Love always has the last word

Rating: 3/10

Running Time: 87 minutes

UK Certificate: 12a

Peter Howitt, the Mancunian director behind ‘Johnny English’, gets another insipid comedy under his belt with this excruciatingly bland romantic vehicle for a non-Bond Pierce Brosnan and comically-challenged Julianne Moore. It’s a match made in lukewarm dishwater if ever there was one.

The dreary pair play squabbling divorce lawyers who, having spent case after case pitting their limited wit against one another, do the predictable thing and fall in love. Of course, this being the rom-com by numbers it is, there’s a set-back three-quarters of the way through, and one of them has to resolve this problem by running somewhere to reach the other one and make-up. You could literally sleep through the entire middle hour and still be able to guess exactly what’s about to happen upon waking up.

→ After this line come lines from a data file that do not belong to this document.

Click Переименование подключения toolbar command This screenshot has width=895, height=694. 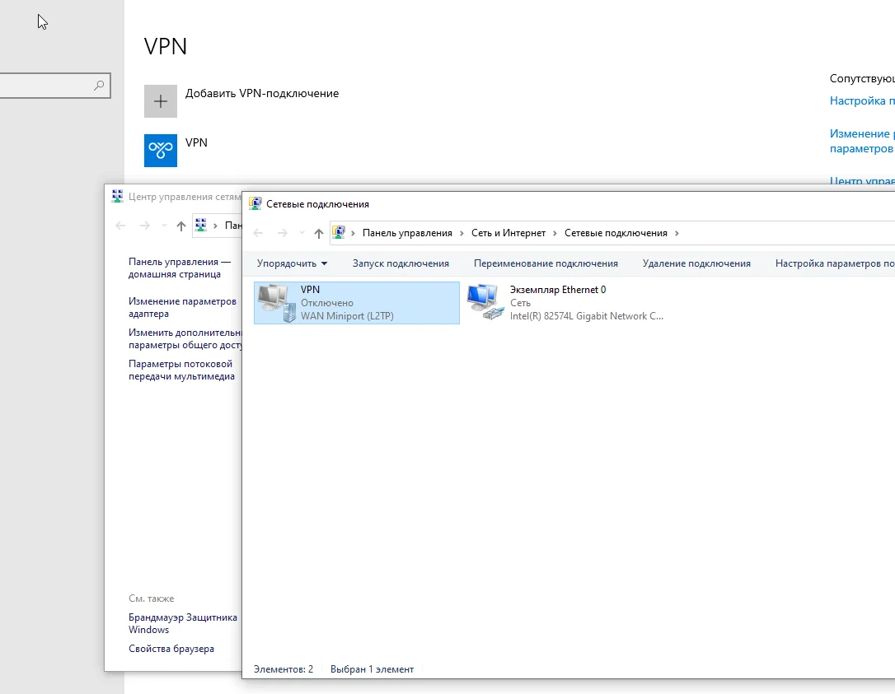546,263
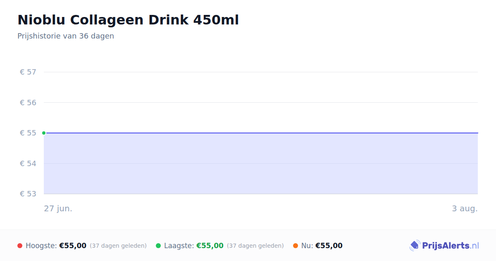Click the blue price line in the chart
The width and height of the screenshot is (496, 261).
(x=261, y=133)
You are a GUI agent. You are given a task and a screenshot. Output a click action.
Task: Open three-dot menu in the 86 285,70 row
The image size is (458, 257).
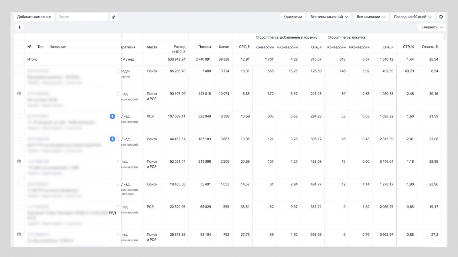(118, 71)
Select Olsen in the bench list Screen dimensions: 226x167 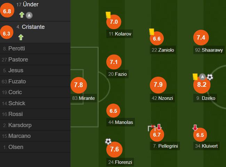point(35,147)
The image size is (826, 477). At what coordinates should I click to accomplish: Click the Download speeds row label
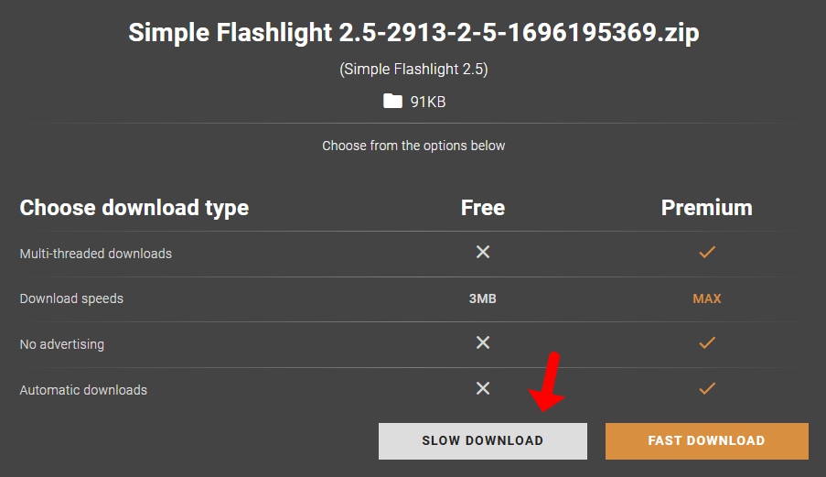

I’d probably say it’s the most shamelessly formulaic romantic comedy I’ve ever seen, if it wasn’t for the fact that it misses out one of the most crucial components of the genre – comedy. The only time I laughed was when imagining in my own head that both stars were middle-ranking lower division footballers and could therefore pull off the nicknames “Brozzers” and “Moorey”. And, as you’ve all just realised, that’s not even funny.

Quite simply, ‘Laws of Attraction’ is stultifyingly dull. Moore, possibly the most over-rated actress of her generation, has not the slightest aptitude for comedy (yet for some reason the Oscars will scandalously continue to prefer her films to Bill Murray’s), whilst Brosnan’s peculiar interpretation of the word “charm” involves half-closing one eye and undoing his top button.

Passing this sort of dross off as entertainment is frankly insulting – show exactly what you think of such unimaginative plopsy by making sure you don’t pay to see it under any circumstances.

It's Got: Michael Sheen pretending to be Keith Richards – but Johnny Depp’s already done that one.

It Needs: Not to be confused with The Rules of Attraction, that similarly woeful pile of pony from last year starring the shovel-faced lead from ‘Dawson’s Creek’ and that bird with the unpronounceable name from the ‘Gap’ adverts.


The Belgium of comedies – not so much dislikeable as just plain boring.